During the four years from 2003-04 to 2006-07, the overall number and rate of young people in supervision remained relatively stable, but while the number and rate of those in community-based supervision reached a four-year low in 2006-07, the number and rate of young people in detention reached a high point in 2006-07.
As in past reports, this report, Juvenile justice in Australia 2006-07, found that Indigenous young people continue to be over-represented in the juvenile justice system.
'Although only 5% of Australians aged 10-17 years are Aboriginal and Torres Strait Islanders, over a third (36%) of those who had supervision in 2006-07 were Aboriginal and Torres Strait Islander young people, Ms Aalders said.

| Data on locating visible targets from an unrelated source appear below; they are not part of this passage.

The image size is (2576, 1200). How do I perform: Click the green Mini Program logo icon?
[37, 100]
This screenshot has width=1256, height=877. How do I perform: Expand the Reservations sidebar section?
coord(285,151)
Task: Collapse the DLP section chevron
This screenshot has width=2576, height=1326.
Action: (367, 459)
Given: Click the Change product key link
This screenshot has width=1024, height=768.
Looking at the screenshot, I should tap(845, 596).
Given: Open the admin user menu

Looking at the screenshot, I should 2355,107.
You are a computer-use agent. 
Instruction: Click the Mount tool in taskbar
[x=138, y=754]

'On an average day, over a third of those in community-based supervision and nearly half of those in detention were Aboriginal and Torres Strait Islander young people,' she said.
Of those aged 10-17 years, Aboriginal and Torres Strait Islander young people were nearly 14 times as likely to have supervision in 2006-07 as non-Indigenous young people.
Indigenous young people in supervision are also more likely to be younger than non-Indigenous young people and they are more likely to have entered supervision for the first time at a younger age.
Of those aged 10-17 years in Australia, males were five times as likely to have supervision some time during the year as females. On an average day, 84% of those in community-based supervision were male and 92% of those in detention were male.
Two-thirds of those in supervision were aged 16 years or older and only 3% were aged 12 or younger.